Women are modestly dressed.

There are a million kids here.

They got together and prayed before their meal.

BYU flags  are everywhere.

And it is 6:30 p.m. on a Sunday afternoon and there is not one drop of alcohol anywhere in this entire area, except next to me.  My glass of wine might be it.

I doesn’t really matter that they are Mormon.  Personally I could care less.  What does matter is that we arrived on the pretense that we would have a secluded cabin near Moose Creek with the sound of the wind in the trees and the babble of the water.  We have a family reunion here instead.  Some of them looking over here and shaking their heads, probably the fact that I’m using a laptop while sitting on my concrete porch of the western side of the Tetons.  Funny, I want to shake my head back as if to say, “You all shouldn’t be here.  This many people shouldn’t be here.”  Oh well.

It’s just been a real annoying day for children.  Last night the Vernal Townplace Suites back in Utah was overrun by Babe Ruth Under 11 Little Leaguers, caravans of painted up cars celebrating Western Region All-Stars from one area or another.  The night was spent listening to parents drink beers in the parking lot while their kids roamed the hotel late into the evening.  Then this morning those parents were nowhere to be seen as kids played morning soccer in the hallways and made a complete mess of the continental breakfast.  I wanted to taser the kids and punch the parents. 
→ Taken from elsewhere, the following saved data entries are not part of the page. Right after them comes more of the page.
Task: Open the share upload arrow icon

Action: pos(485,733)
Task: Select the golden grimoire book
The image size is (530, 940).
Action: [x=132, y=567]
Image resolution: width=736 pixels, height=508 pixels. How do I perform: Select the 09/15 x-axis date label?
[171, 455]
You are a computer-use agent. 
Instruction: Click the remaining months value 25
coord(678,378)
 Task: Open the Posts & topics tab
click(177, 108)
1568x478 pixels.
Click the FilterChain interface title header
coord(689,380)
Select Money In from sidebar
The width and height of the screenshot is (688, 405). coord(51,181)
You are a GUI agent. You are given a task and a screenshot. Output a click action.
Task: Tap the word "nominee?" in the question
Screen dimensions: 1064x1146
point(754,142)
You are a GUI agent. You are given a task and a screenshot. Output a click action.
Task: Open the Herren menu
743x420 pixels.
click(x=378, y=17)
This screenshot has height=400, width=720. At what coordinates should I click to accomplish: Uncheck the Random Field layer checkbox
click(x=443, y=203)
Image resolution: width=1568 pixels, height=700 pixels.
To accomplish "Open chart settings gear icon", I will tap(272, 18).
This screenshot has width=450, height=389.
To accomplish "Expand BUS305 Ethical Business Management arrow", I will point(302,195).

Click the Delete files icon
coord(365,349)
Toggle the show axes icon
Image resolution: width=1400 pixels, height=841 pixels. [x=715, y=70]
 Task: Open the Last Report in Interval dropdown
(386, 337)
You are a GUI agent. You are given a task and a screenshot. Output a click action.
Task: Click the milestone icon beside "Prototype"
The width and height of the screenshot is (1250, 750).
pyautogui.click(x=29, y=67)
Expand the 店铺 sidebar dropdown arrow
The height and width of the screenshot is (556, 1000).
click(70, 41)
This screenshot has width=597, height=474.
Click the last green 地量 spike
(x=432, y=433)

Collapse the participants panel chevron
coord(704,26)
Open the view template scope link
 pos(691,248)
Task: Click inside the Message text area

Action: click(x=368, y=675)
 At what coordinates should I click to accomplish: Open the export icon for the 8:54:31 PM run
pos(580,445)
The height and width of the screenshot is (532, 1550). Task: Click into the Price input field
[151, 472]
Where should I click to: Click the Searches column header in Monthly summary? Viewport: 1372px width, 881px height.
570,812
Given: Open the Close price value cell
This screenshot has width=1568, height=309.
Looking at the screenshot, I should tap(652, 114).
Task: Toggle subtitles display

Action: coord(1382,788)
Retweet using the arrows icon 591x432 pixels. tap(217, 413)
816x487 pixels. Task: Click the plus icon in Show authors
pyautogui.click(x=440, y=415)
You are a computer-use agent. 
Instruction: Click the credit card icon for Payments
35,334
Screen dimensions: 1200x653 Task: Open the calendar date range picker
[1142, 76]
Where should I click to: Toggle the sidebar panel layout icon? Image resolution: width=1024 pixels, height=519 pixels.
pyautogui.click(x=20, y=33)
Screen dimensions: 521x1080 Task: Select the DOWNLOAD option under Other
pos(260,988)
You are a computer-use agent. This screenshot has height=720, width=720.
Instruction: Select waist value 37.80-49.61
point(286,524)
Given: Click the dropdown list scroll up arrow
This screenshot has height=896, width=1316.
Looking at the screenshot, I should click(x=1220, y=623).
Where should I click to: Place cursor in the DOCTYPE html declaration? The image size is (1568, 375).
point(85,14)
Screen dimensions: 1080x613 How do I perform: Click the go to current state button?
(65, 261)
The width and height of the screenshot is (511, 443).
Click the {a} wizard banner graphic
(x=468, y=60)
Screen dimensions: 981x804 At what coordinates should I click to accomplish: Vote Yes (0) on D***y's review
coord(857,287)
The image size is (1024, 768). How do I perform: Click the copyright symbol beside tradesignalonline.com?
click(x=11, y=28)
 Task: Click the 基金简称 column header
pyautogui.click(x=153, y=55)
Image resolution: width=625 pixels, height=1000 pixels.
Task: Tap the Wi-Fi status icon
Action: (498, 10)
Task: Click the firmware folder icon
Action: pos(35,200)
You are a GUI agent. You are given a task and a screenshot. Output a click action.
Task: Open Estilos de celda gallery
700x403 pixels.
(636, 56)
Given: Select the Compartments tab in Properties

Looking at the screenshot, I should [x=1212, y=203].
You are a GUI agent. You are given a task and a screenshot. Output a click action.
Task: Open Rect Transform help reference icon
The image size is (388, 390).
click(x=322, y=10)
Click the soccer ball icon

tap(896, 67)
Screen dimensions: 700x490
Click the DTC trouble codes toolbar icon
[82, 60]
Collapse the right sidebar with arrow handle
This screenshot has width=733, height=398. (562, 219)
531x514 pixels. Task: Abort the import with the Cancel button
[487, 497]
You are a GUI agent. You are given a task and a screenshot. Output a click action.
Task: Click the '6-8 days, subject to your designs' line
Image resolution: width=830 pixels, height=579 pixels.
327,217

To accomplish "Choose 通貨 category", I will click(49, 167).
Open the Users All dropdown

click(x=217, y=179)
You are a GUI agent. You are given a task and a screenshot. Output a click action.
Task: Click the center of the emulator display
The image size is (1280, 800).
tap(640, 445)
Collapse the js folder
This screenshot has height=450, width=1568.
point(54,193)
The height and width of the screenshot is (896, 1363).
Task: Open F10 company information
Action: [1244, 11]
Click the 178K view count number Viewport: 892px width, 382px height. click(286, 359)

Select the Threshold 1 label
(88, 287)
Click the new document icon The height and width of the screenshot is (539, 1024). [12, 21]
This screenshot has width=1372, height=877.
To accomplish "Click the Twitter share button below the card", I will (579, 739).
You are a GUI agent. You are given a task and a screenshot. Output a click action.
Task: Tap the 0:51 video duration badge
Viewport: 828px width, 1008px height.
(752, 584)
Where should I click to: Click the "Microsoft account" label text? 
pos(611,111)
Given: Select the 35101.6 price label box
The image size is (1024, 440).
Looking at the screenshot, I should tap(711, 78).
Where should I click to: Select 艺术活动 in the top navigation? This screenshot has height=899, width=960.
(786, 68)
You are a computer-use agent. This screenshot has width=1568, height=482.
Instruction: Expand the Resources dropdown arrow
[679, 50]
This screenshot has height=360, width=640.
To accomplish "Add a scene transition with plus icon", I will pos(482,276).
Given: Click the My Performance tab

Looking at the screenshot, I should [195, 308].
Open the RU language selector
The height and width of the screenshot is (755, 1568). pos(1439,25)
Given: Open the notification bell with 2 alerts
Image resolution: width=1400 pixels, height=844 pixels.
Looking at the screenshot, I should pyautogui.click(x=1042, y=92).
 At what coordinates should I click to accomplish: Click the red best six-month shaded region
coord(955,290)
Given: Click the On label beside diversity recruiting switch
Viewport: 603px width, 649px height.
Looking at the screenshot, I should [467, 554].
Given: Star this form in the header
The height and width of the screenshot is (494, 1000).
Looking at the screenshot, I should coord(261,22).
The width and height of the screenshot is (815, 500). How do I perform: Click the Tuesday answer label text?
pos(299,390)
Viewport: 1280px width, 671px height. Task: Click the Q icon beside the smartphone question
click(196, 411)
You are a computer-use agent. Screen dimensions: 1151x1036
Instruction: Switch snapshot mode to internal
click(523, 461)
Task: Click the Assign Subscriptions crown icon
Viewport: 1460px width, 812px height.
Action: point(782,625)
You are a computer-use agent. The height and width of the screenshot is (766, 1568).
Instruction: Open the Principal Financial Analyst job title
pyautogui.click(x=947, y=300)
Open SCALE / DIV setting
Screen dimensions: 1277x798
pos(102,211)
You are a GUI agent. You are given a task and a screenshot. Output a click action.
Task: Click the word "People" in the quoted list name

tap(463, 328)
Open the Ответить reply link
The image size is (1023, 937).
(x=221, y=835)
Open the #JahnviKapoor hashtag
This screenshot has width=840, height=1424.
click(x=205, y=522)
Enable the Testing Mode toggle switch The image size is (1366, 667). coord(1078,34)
But we left for the mountains by heading north out of Vernal with  happy realization that the word “cabins” usually meant solitude.  Canyon country continued north of Vernal, solidifying that Utah might be the most beautiful state in the entire country.  The last piece of beauty was Fiery Gorge National Recreation Area, a man-made lake that was surround by gorgeous geography and a bright blue sky.  We crossed into the flats of Wyoming……and stopped.  About thirty miles south of Rock Springs traffic was dead in the road and people were milling about watching the flashing lights of police down Highway 191.  There had apparently been an accident involving multiple motorcycles.  The Life Flight helicopter, the tow truck, and the investigation closed the road for well over an hour.  We walked around, talked with families from Salt Lake City and Fresno, and resigned ourselves to the fact that there was really no turning around when you were in scrubland of Wyoming.  We did finish Gone Girl, our second audio book, and we agreed that Amy Elliott Dunn was in fact a sociopath. 

Central Wyoming north of Highway 80 sucks.  Hours of nothing until the Tetons and then the temperature drops, the moose crossing signs appear, and the mountains and streams fill our visions.  We were ecstatic to be in this new country and we were so excited when we pulled into Moose Creek Ranch.

Now I have a bunch of people looking over at me and I’m wanting a refund.